Why do I care? Well, maybe 4 reasons:
1) Quicken -- Quicken for Windows is significantly more feature-rich and less crashy than Quicken for OS X. I've gone back and forth on this one, have used Quicken in both environments a bunch, and just can't get happy with the OS X version. It's made a bigger problem lately by the lack of a Universal Binary, which means that it's running emulated (sloooooowwwww), and I find my machine running extra-strangely when Rosetta (the emulation layer) is running. (Apple, if you can release even a marginal spreadsheet tomorrow as part of iWork 07, my life will be a lot better. I know I'll still need Excel & Word from time to time, but not nearly as much. Hmm. Maybe I'll post about that in another note.)
2) Firefox -- As Firefox is pretty much my bread and butter, and we run on (more than) Windows, Linux, and OS X, it's great to be able to flip over to Windows or Ubuntu or whatever to see how it works, test out issues that get reported by partners, that sort of thing.
3) Other new stuff -- Less frequent than previously, but every once in a while, something comes out that only runs on Windows. The Venice Project is a good example (that I'm going to experiment with and hopefully blog about later this week).
4) Remembering what Windows is like, and playing around with Vista -- as much as I like my current OS X operating environment (and I do, a lot -- it works the best of any system that I've ever used, really), it's important to remember that most of the world doesn't have the same experience (for lots of reasons, not just OS X). So I like periodically living in Windows XP or Vista for a bit of time so that I don't lose my muscle memory. Also interesting to play around with Ubuntu and notice what great strides they're making in terms of getting Linux to "just work" in lots of different cases.

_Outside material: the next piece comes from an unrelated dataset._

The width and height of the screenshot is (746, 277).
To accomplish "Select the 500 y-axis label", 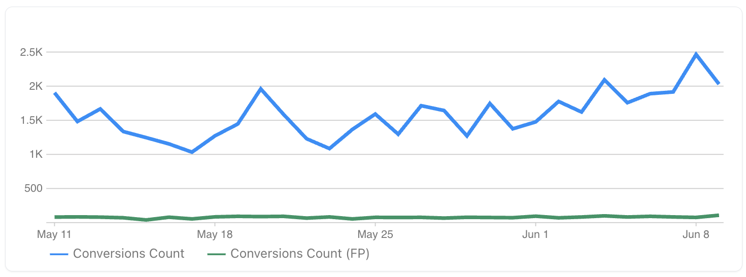I will 35,188.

I've been using Parallels for about 6 months now, and it works incredibly well. The team has built a program which gets better by the month, it seems. It's my virtualization of choice at the moment. I think the coherence feature is pretty bogus, even though the blogosphere is all excited about it. I find that in practice, it just doesn't work all that well. I will say that as good as Parallels is, and it's great, my machine always acts a little strangely when it's running.
VMWare Fusion, which is only a debug build at this point, is what I expect to start using eventually. It's very slow now -- because of the debug status -- but is a lot better behaved, lives better next to other applications, stays where you expect it. I'm pretty sure this will be the winner.
Crossver is, basically, unusable. Slooooooooowwww. And not really right. Neat that they can make it work. But when applications run, they make a lot of assumptions about the OS & shell environment that they're in -- and if you don't have the whole package there to support it, there will always be weird gaps, no matter how much you implement.
And boot camp is good, too, but I just don't reboot my machine frequently enough for it to be practical.
Anyway, for the moment, it's Parallels, but I'm betting on VMWare before the summer.